BLBG: British Pound Climbs Against Dollar, Euro as Stock Markets Gain
By Andrew MacAskill
Oct. 20 (Bloomberg) -- The pound advanced against the dollar and euro on speculation rising stock markets will increase demand for the British currency.
The FTSE 100 Index, a U.K. equity benchmark, will rise 35 to 4,098, according to Oliver Stevens, head of dealing in Melbourne at IG Markets, a spread-betting firm. Gains by the pound may be limited after a report from Rightmove Plc said British house prices posted the biggest annual decline in at least six years this month as the economy stared ``into the abyss.''
The U.K. currency rose to $1.7432 as of 7:13 a.m. in London, from $1.7281 on Oct. 17. Against the euro, the pound traded at 77.40 pence, from 77.61, a seventh straight day of gains.

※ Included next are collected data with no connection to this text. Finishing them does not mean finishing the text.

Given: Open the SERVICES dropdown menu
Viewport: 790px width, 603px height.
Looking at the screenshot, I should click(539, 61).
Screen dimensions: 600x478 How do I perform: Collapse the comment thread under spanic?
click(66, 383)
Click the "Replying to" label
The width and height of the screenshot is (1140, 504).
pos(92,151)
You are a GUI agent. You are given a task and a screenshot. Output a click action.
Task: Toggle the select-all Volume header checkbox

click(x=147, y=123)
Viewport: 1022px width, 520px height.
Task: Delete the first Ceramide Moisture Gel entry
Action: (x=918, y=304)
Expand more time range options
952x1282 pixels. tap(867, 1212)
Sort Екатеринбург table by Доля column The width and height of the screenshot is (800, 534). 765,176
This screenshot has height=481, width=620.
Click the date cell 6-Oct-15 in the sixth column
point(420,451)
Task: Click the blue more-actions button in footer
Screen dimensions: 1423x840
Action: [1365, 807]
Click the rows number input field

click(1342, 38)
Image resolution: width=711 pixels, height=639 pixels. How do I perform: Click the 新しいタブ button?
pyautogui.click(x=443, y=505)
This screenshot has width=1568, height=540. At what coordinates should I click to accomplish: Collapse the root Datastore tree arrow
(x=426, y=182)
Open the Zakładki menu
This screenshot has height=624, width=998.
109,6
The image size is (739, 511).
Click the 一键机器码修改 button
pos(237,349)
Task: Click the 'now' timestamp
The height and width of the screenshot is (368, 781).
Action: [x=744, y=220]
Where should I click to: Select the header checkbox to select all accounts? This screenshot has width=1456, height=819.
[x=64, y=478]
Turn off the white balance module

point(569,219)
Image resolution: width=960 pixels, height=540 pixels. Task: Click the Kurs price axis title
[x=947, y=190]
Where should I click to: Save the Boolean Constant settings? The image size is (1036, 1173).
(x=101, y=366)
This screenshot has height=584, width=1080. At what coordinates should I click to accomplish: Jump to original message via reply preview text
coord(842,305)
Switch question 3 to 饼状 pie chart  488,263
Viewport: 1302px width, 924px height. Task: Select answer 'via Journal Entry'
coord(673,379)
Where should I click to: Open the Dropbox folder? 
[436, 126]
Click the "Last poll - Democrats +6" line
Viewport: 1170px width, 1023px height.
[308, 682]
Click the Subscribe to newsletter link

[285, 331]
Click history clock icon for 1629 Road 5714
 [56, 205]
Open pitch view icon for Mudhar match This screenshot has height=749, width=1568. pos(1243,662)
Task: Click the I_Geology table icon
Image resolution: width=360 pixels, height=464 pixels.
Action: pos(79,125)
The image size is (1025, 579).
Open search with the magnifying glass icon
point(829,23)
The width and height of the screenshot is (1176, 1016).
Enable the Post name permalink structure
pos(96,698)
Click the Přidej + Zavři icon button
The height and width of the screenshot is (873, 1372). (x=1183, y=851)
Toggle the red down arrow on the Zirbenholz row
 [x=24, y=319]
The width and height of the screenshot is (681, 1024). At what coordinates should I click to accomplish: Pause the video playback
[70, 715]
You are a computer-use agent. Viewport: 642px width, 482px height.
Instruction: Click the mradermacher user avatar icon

Gains by the FTSE 100 would build on a 3.3 percent increase last week, its first weekly advance in five. Stocks rose in Asia today and U.S. index futures were higher, with futures on the Standard & Poor's 500 Index climbing 2.2 percent.
The average asking price for a home fell 4.9 percent from a year earlier, the most since records began in 2002, to 229,691 pounds ($398,000), Britain's most-used property Web site said today. In London, prices dropped 2 percent from a year ago.
``Certainly from an economic point of view, we've stared into the abyss,'' Miles Shipside, commercial director at Rightmove in London, said in a Bloomberg Television interview.
Britain is in a recession and will contract for the next three quarters, according to a report published today by Ernst & Young's ITEM Club, which uses the same forecasting model as the U.K. Treasury.
Spread Widens
The difference in yield between two-and 10-year U.K. government bonds widened last week to the most since October 1996, indicating investors are increasing bets on a deteriorating economic outlook and more interest-rate reductions.
A government report this week will probably show gross domestic product contracted 0.2 percent in the third quarter, the median forecast of 35 economists in a Bloomberg News survey shows. The U.K. economy stalled in the second quarter, ending the longest stretch of uninterrupted growth in more than a century.
The Bank of England reduced the benchmark interest rate by half a percentage point on Oct. 8 in a move coordinated with central banks including the European Central Bank and Federal Reserve. The key rate was lowered to 4.5 percent.
The yield on the two-year gilt rose 10 basis points last week to 3.63 percent. The 4.75 percent security due June 2010 dropped 0.19, or 1.9 pounds per 1,000-pound ($1,743) face amount, to 101.76. The yield on the 10-year security climbed 20 basis points to 4.67 percent. Bond yields move inversely to prices.